There is an argument to be made that adding unnecessary conversions is adding complexity for little benefit. So if your inputs and your outputs use the same format then there is an argument for working in that format too.
Both UTF-8 and UTF-16 are relatively well-designed multi-unit encodings. A smaller sequence of code units never appears as a sub-sequence of a longer sequence and a decoder that detects an error can resume decoding at the next valid code unit.
Some argue that UTF-32 is "better" because it uses one code unit for every Unicode code point. What makes this more questionable though is that there is not a 1:1 mapping between unicode code points and what most users would regard as "characters". So being able to rapidly get the nth code point from a sequence is less useful than it would first appear.
Also, what about in Windows programs, Linux shell and things of that nature -- can you safely use UTF-8 there?
Windows and Unix-like systems took different approaches to the introduction of Unicode. Both approaches had their pros and cons.
Windows introduced 16 bit Unicode (initially UCS-2, later UTF-16) by introducing a parallel set of APIs. Applications or frameworks that wanted Unicode support had to switch to the new APIs. This was further complicated by the fact that while windows NT offered Unicode support in all APIs, windows 9x only offered it in a subset.
On the filesystem side, windows NT's native NTFS filesystem used 16 bit unicode filenames from the start. For the FAT filesystem which pre-dated windows NT, Unicode was introduced as part of Long filename support. Similarly for CDs, the Joliet extension added Unicode long filenames.
So did the long filename extensions for FAT, and the Joliet long filename extensions for CDs.
Unix-like systems on the other hand introduced Unicode by using UTF-8 and treating it like any other extended-ascii character set. Filenames on Unix filesystems have always been sequences of bytes, where the meaning assigned to those bytes is down to the user's environment.
There are pros and cons to both approaches. The Unix approach allowed even non unicode aware programs to handle Unicode text to some extent. On the other hand it meant users had to essentially choose between a "Unicode" environment where everything was UTF-8 and where any pre-unicode files would need conversion and a "legacy" environment where Unicode was not supported.

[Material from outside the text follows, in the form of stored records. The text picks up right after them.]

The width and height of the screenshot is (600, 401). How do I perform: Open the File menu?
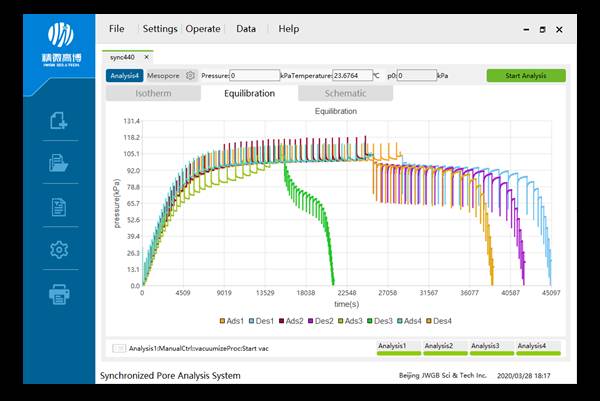pos(117,29)
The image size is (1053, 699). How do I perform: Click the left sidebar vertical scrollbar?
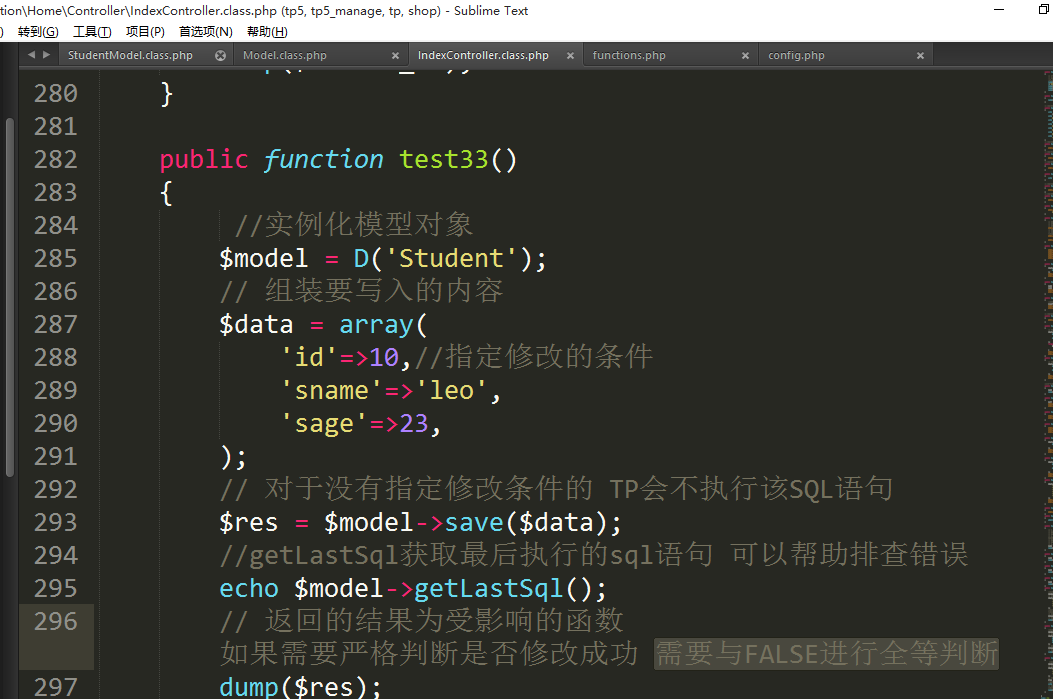[x=9, y=300]
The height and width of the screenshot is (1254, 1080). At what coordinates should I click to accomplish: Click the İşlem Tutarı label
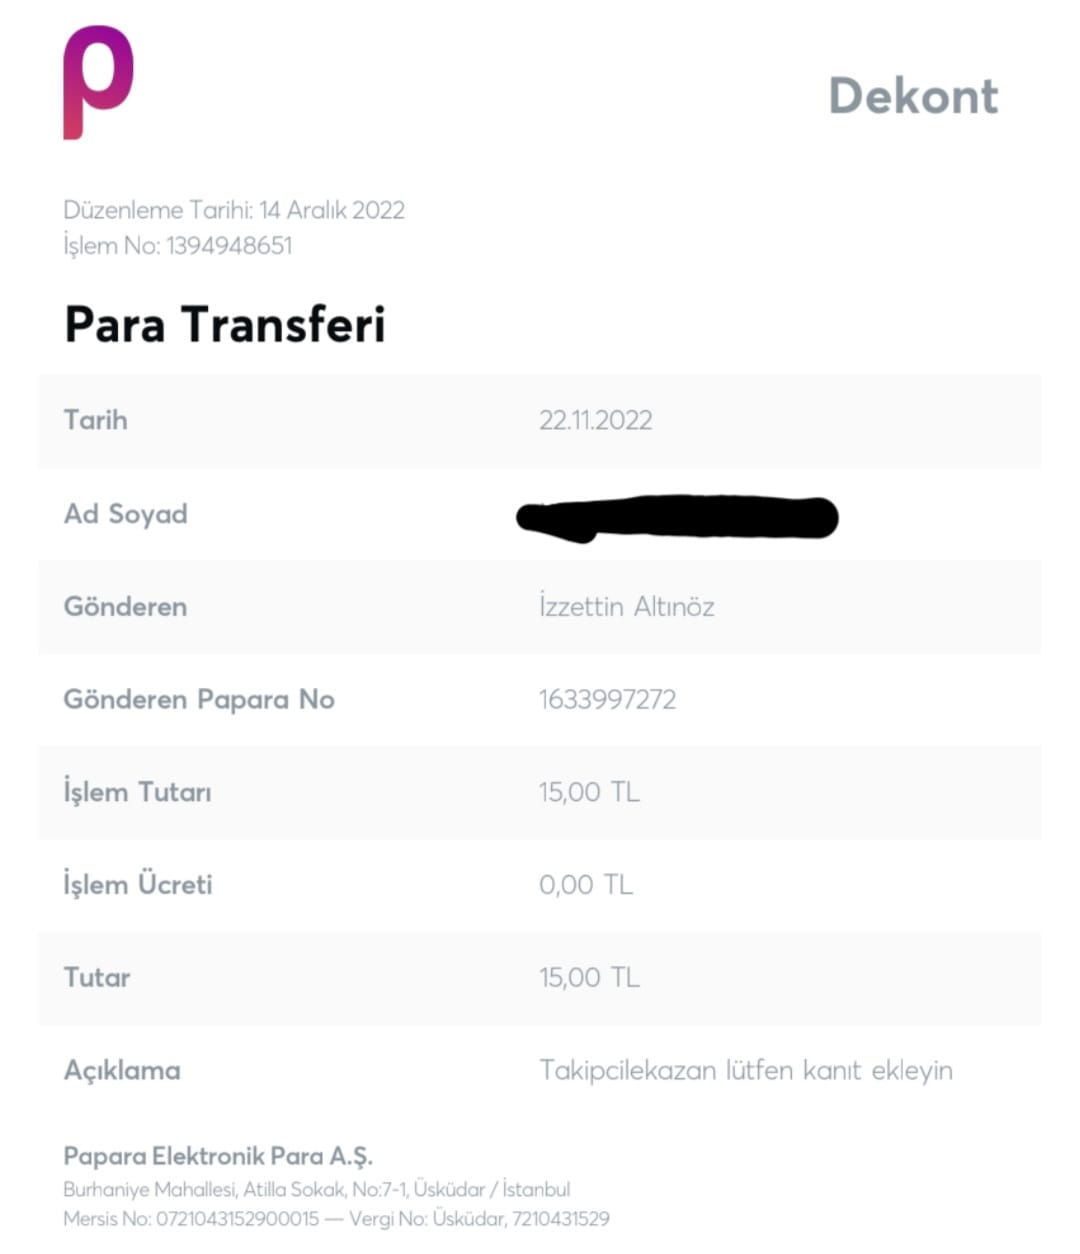[x=137, y=792]
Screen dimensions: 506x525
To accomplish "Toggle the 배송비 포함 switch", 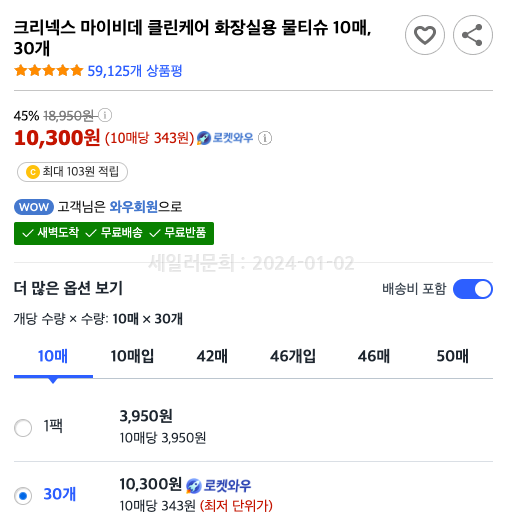I will pyautogui.click(x=473, y=289).
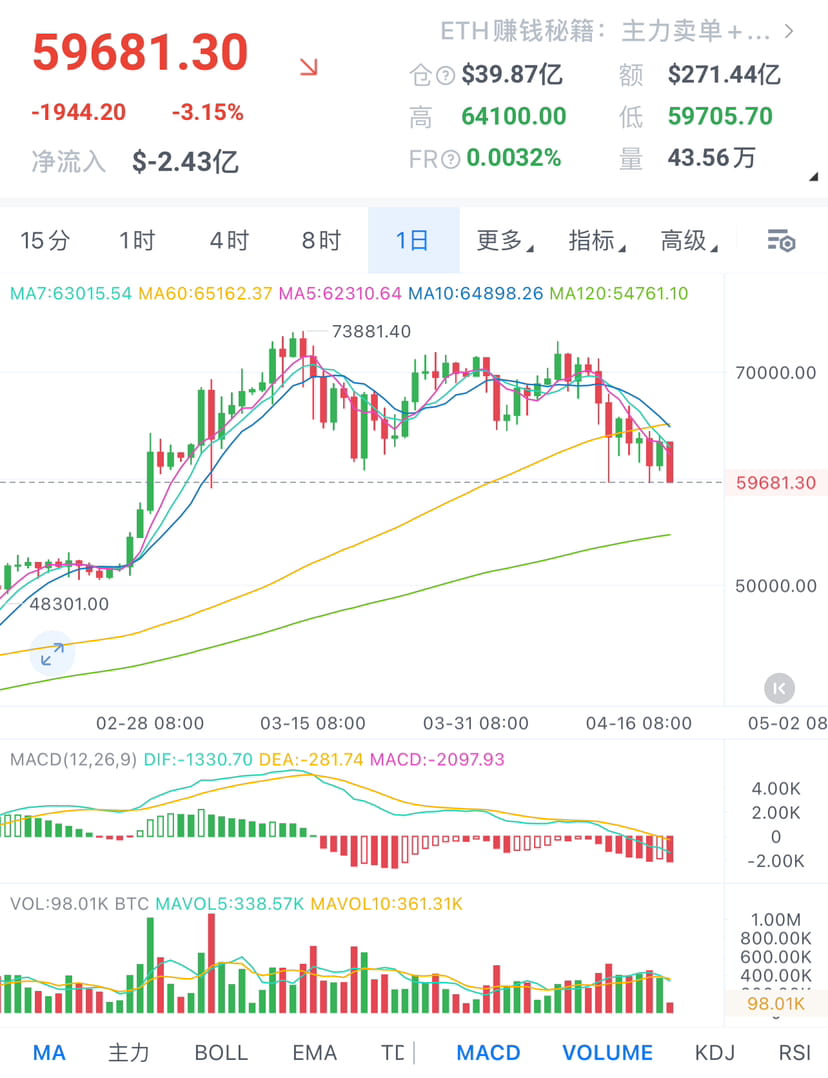The height and width of the screenshot is (1078, 828).
Task: Open the 高级 advanced dropdown
Action: [x=685, y=240]
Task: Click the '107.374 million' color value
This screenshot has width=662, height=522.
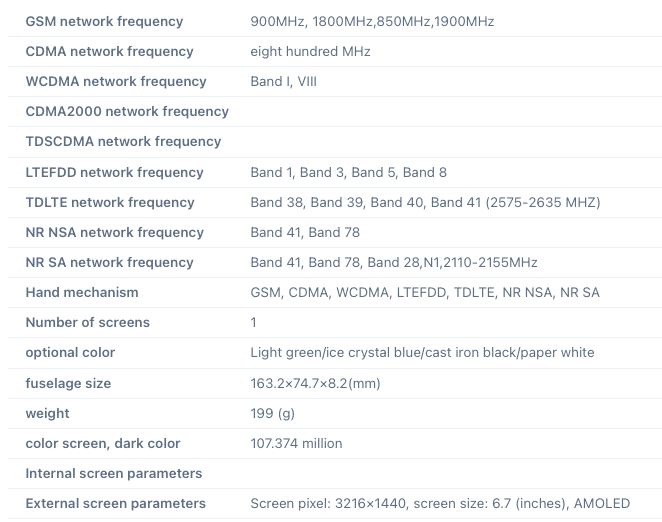Action: click(x=296, y=443)
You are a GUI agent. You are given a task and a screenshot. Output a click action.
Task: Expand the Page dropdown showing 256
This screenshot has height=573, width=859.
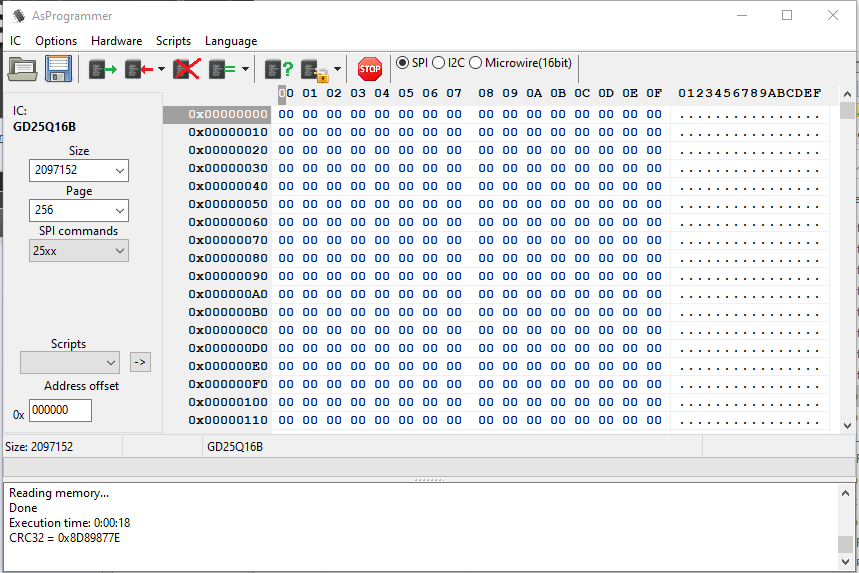[79, 211]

Some programming languages or frameworks will attempt to settle on an encoding and convert everything to that encoding. This is however complicated by the fact that on both Windows and Unix-like systems a program may encounter strings from the operating system that do not pass validation for their nominal encoding. This can happen for a number of reasons, including legacy data from pre-transition software, truncation that does not take account of the multi-unit encodings and use of what are nominally text strings to pass non-text data and just plain old errors.